What this task involves:
Pictures are to be dropped, and only the lines from the one containing "Contact (1017, 123)" through the end of the data below are to be reproduced as written.
======== Source data
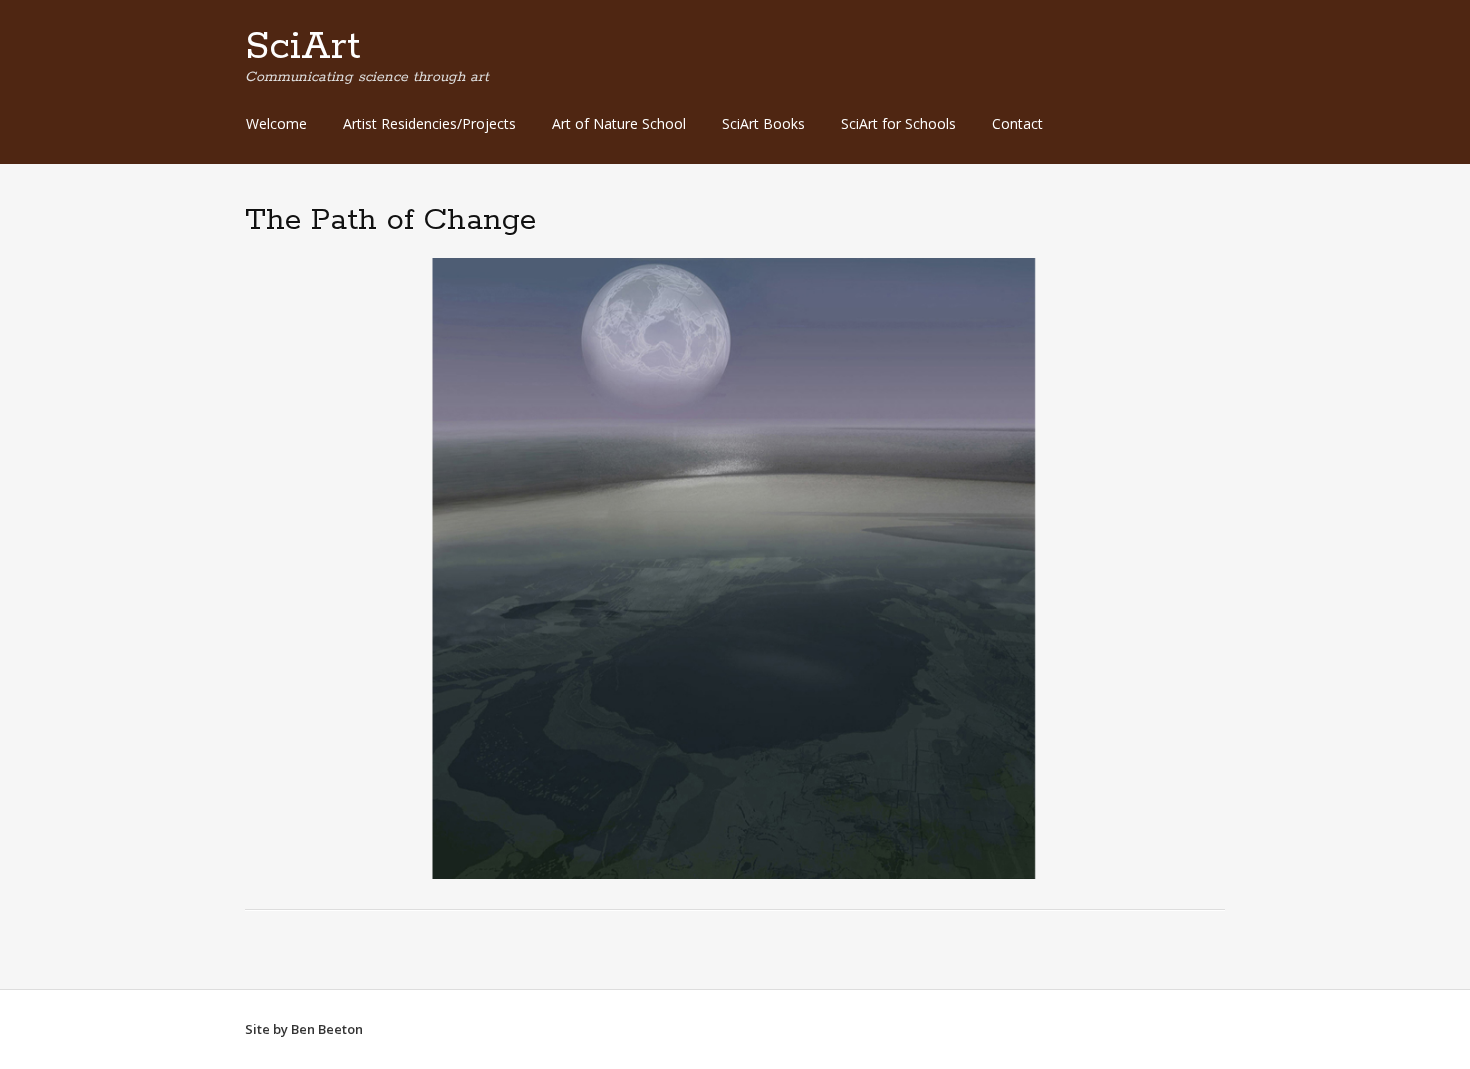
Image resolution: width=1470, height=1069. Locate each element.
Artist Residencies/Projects (429, 123)
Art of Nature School (619, 123)
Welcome (276, 123)
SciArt (303, 47)
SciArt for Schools (898, 123)
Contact (1017, 123)
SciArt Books (763, 123)
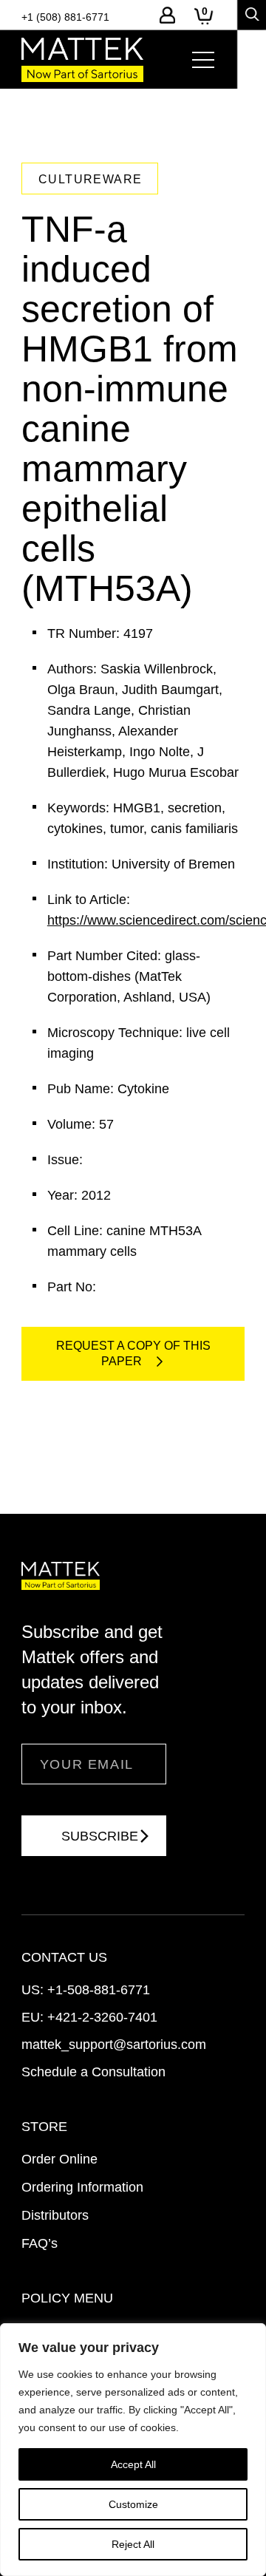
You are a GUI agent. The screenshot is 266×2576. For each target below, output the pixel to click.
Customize (133, 2504)
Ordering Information (82, 2187)
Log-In (167, 15)
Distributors (55, 2215)
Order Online (59, 2159)
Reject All (133, 2544)
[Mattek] (82, 60)
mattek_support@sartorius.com (113, 2044)
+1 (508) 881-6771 (65, 17)
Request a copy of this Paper (133, 1353)
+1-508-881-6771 (98, 1989)
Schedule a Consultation (93, 2071)
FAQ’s (39, 2243)
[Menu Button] (203, 60)
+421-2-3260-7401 (102, 2017)
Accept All (133, 2464)
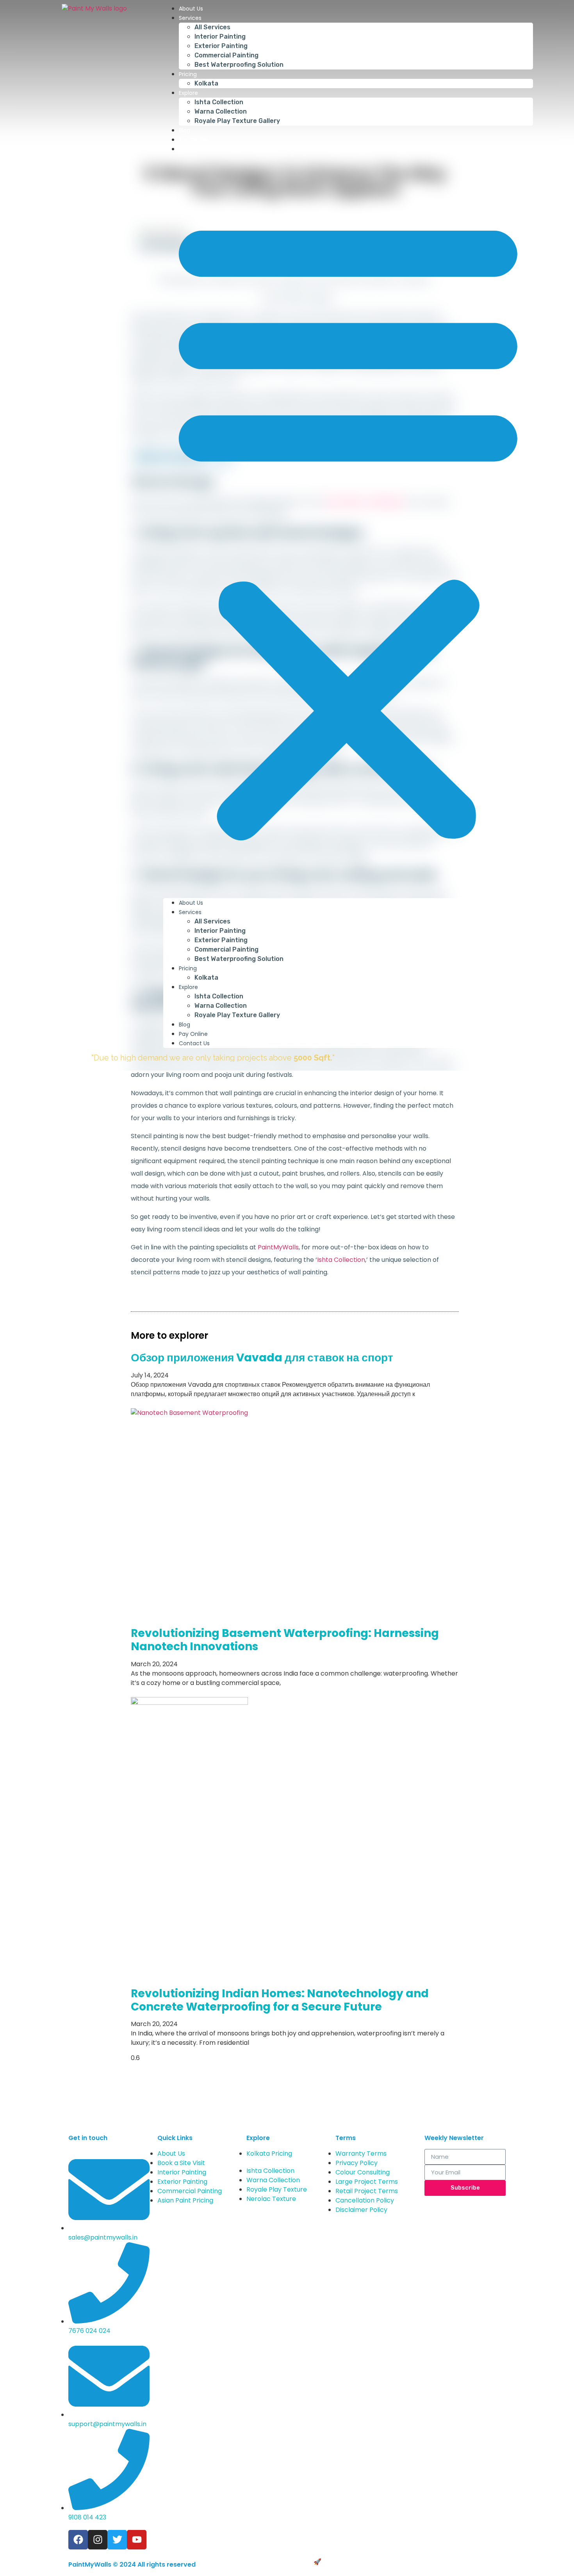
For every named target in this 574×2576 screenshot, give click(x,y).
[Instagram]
================
Response:
Contact (1017, 123)
SciArt Books (763, 123)
You are a GUI agent. The screenshot is 266×2576. For each target below, output the pixel to click.
Customize (133, 2504)
Ordering Information (82, 2187)
Log-In (167, 15)
Distributors (55, 2215)
Order Online (59, 2159)
Reject All (133, 2544)
[Mattek] (82, 60)
mattek_support@sartorius.com (113, 2044)
+1 (508) 881-6771 (65, 17)
Request a copy of this Paper (133, 1353)
+1-508-881-6771 (98, 1989)
Schedule a Consultation (93, 2071)
FAQ’s (39, 2243)
[Menu Button] (203, 60)
+421-2-3260-7401 (102, 2017)
Accept All (133, 2464)
For every named target in this 574×2576 screenshot, give click(x,y).
[Instagram]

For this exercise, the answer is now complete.